Large-cohort discordance shows real event-rate separation. Sniderman et al. (2024) tested the practical objection ("LDL-C and ApoB are highly correlated, so decisions rarely change") in 293,876 UK Biobank adults (median follow-up 11 years; 19,982 ASCVD events) [3]. ApoB and LDL-C were highly correlated (r = 0.96), yet ApoB ranges at fixed LDL-C were wide, and those differences mapped to outcomes. At LDL-C 130 ± 10 mg/dL, 10-year ASCVD event rates were 7.3% vs 4.0% for ApoB high vs low (≥1 SD above vs ≤1 SD below the mean). In adjusted models, residual ApoB remained associated with incident ASCVD after accounting for LDL-C and HDL-C (HR 1.06 per 1 SD), while residual LDL-C did not remain significant once ApoB was included.
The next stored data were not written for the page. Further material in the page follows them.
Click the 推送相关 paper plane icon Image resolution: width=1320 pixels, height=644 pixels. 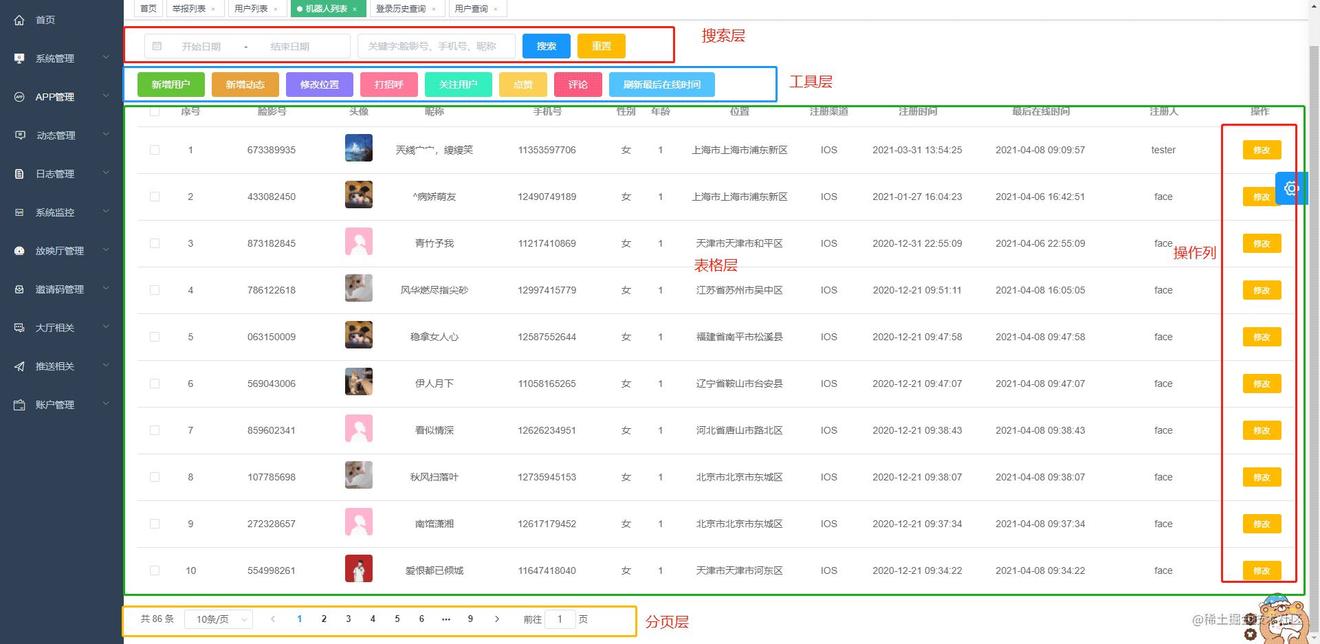(x=19, y=366)
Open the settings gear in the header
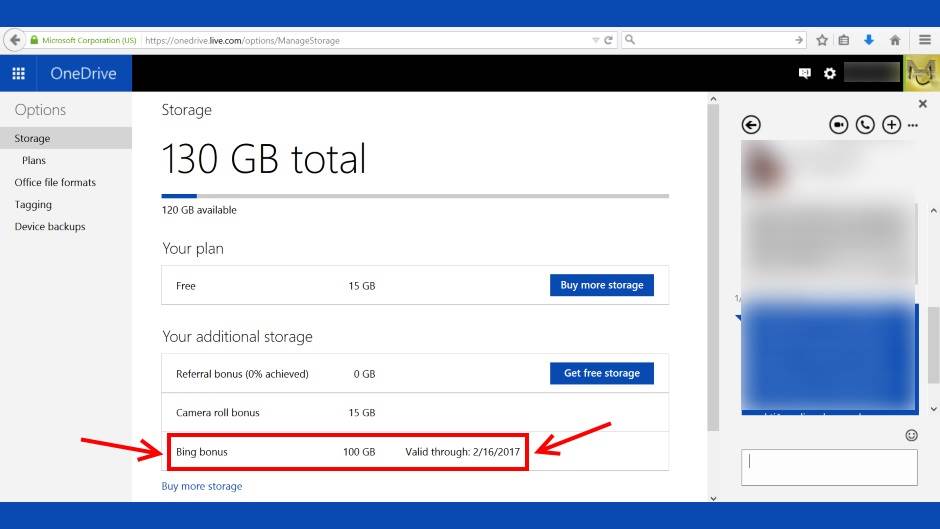Image resolution: width=940 pixels, height=529 pixels. click(x=829, y=73)
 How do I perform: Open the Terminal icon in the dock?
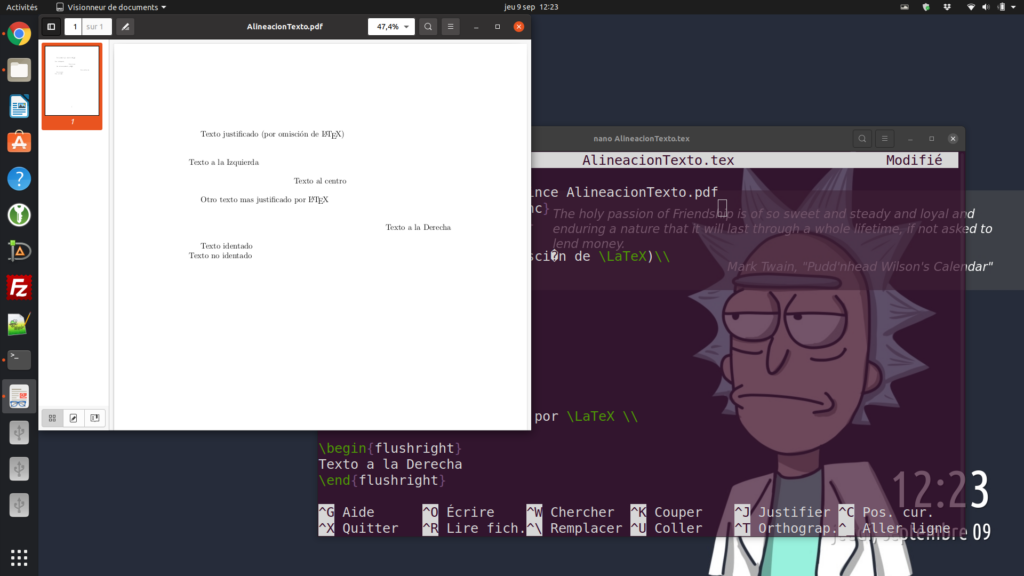point(19,359)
Guidelines acknowledge ApoB, but LDL-C remains the default. The 2019 ESC/EAS dyslipidaemia guideline notes that LDL-C, non-HDL-C, and ApoB are highly correlated, but that discordance exists in around 20% of patients, providing ApoB goals as secondary targets in higher-risk states [5]. The 2018 ACC/AHA cholesterol guideline treats ApoB as a risk-enhancing factor "if measured," flagging triglycerides ≥200 mg/dL as a relative indication for ApoB measurement, while noting extra cost and variable lab reliability [6]. The core reason LDL-C persists is not evidentiary weakness; it is institutional inertia and workflow. Sniderman et al. (2024) summarizes bluntly: even after guidelines concluded ApoB is more accurate, LDL-C was retained as the primary marker, and neither ApoB nor non-HDL-C has displaced LDL-C in routine care [3].
ApoB is a biomarker with an unusually asymmetric failure mode. If LDL-C and ApoB are concordant, the extra information can be modest. If they are discordant, the difference can be the entire story [3]. The problem is that discordance is rarely detected by "standard" testing cadence because the standard cadence does not include ApoB at all, and because single-point interpretation tends to treat LDL-C as if it were a complete description of atherogenic burden.
At Nexus Bio, we treat cardiovascular risk the way a serious operator treats balance-sheet risk: the relevant information is the distribution over time, not a single reading. ApoB's value is not that it replaces every lipid metric; it is that it closes a known blind spot and can be trended across years. Mendelian randomization results are, effectively, the longest trendline available, and they point in one direction: particle number is the exposure that matters.
Pull the most recent lipid results. If ApoB is not listed, it was not measured. On the next blood draw, request ApoB alongside the standard lipid panel—particularly if triglycerides have been persistently elevated. Major guidelines already treat ApoB as an optional risk-enhancing marker and call out elevated triglycerides as a reason the ApoB number can add information beyond LDL-C [5][6].